Search papers, labs, and topics across Lattice.
This paper investigates the impact of multi-turn conversations on the diagnostic reasoning capabilities of 17 LLMs across three clinical datasets. They introduce a "stick-or-switch" evaluation framework to measure model conviction and flexibility in conversations, revealing a "conversation tax" where multi-turn interactions degrade performance compared to single-shot baselines. The study finds that models often abandon correct initial diagnoses in favor of incorrect user suggestions, highlighting a vulnerability to conversational influence.

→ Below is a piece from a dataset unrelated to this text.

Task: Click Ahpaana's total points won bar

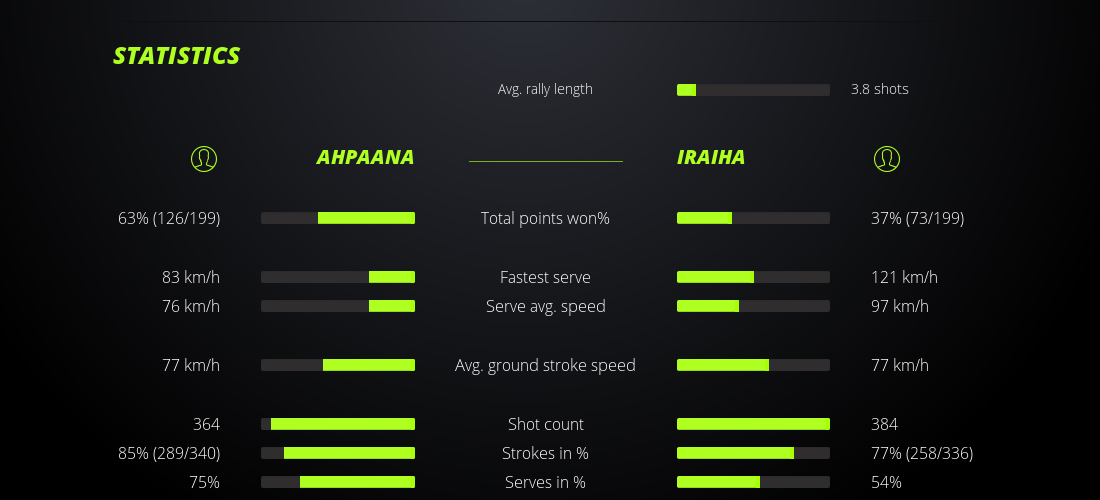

LLMs exhibit a surprising "conversation tax" in diagnostic reasoning, frequently abandoning correct initial diagnoses to align with incorrect user suggestions in multi-turn dialogues.

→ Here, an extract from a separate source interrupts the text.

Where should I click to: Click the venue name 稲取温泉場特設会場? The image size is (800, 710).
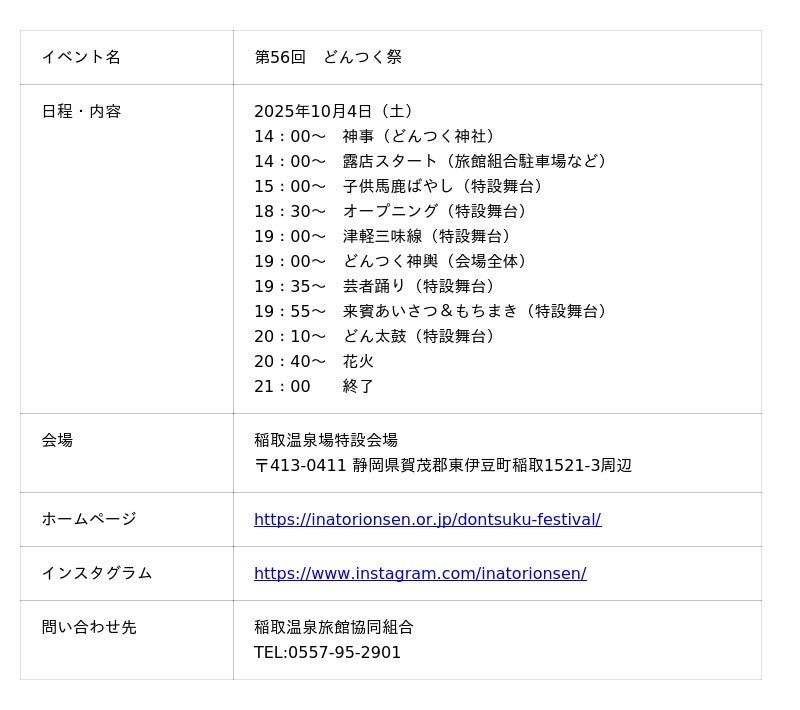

Patients and clinicians are increasingly using chatbots powered by large language models (LLMs) for healthcare inquiries. While state-of-the-art LLMs exhibit high performance on static diagnostic reasoning benchmarks, their efficacy across multi-turn conversations, which better reflect real-world usage, has been understudied. In this paper, we evaluate 17 LLMs across three clinical datasets to investigate how partitioning the decision-space into multiple simpler turns of conversation influences their diagnostic reasoning. Specifically, we develop a"stick-or-switch"evaluation framework to measure model conviction (i.e., defending a correct diagnosis or safe abstention against incorrect suggestions) and flexibility (i.e., recognizing a correct suggestion when it is introduced) across conversations. Our experiments reveal the conversation tax, where multi-turn interactions consistently degrade performance when compared to single-shot baselines. Notably, models frequently abandon initial correct diagnoses and safe abstentions to align with incorrect user suggestions. Additionally, several models exhibit blind switching, failing to distinguish between signal and incorrect suggestions.